Denethor put his trust in armies and institutions and his courage crumbled along with them. Sam put his trust in a spiritual power outside himself, giving him the unlooked-for strength to remain with Frodo to the end, as he carried the accursed Ring to the very edge of the Cracks of Doom.

The tide of evil flows when good people despair. For my part, I refuse to believe that the triumph of darkness is inevitable. It pains me to see so much casual fatalism in online spaces these days, even from professed Christians. It is better to light a candle than to curse the darkness. A cliché? Sure, but it’s such a powerful cliché because it’s true. So, I will continue to light little candles. And how will I do that? By telling stories.
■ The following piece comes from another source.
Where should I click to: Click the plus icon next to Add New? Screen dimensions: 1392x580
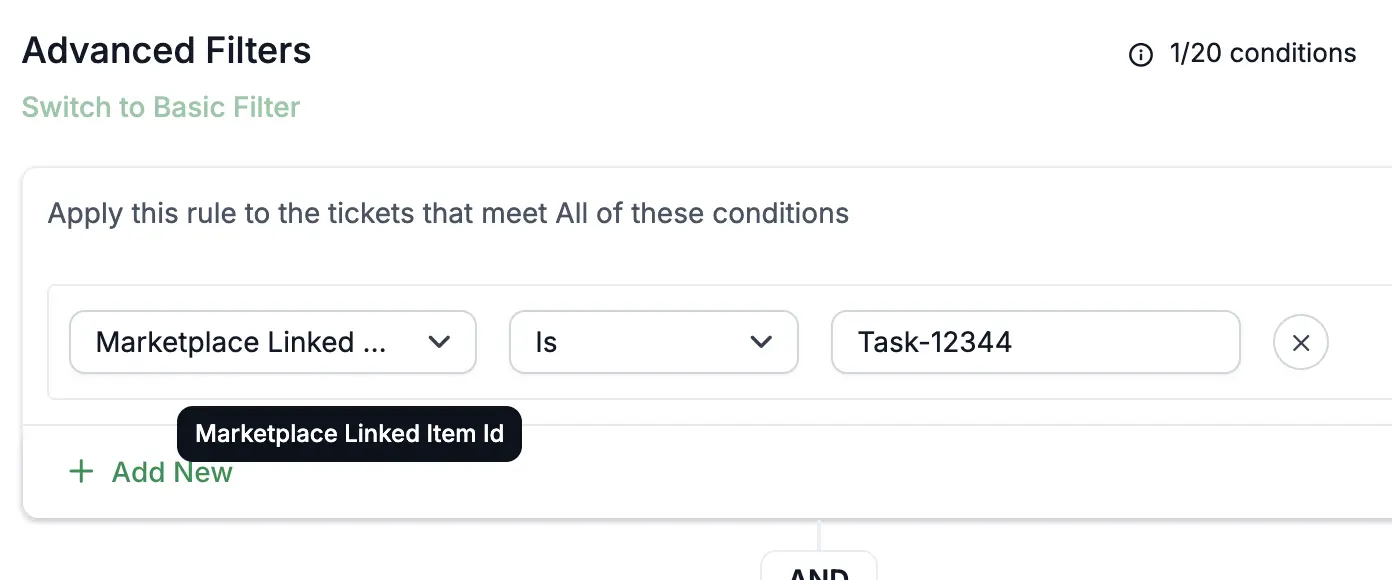point(80,472)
And so, I urge you to not give into fatalism or despair. Now is not the time to retreat into the prisons of anxiety and melancholy.
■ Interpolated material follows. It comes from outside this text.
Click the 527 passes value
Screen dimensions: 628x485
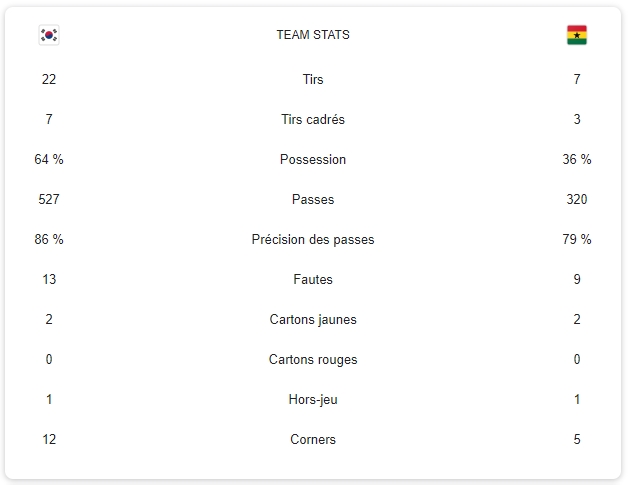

I’m a writer. And though I recognize I’ll never equal the genius of Tolkien, I want to craft new worlds and tell new tales because it is what I am called to do. Some might disparage this as “escapism.” My only response is that of the Professor himself. In his remarkable essay “On Fairy-Stories,” Tolkien declares: “Why should a man be scorned, if, finding himself in prison, he tries to get out and go home? Or if, when he cannot do so, he thinks and talks about other topics than jailers and prison-walls?”

And so, I urge you to not give into fatalism or despair. Now is not the time to retreat into the prisons of anxiety and melancholy. Bring something new into the world—create something! Write a story, poem, or essay. Send a letter. (Yes, a handwritten letter.) Draw or paint a picture. Take photos and make a collage. Sculpt with clay, carve with wood. Sing, dance. The only limit is your imagination.

Tolkien correctly insisted that “fantasy remains a human right: we make in our measure and in our derivative mode, because we are made: and not only made, but made in the image and likeness of a Maker.” When we use our God-given creative gifts to bring forth new art into the world, we act as a kind of mirror, casting a dim reflection of the “light and high beauty” that existed before the stars were kindled.

Our broken, frightened, and angry world needs our art, and it needs our stories—perhaps now more than ever.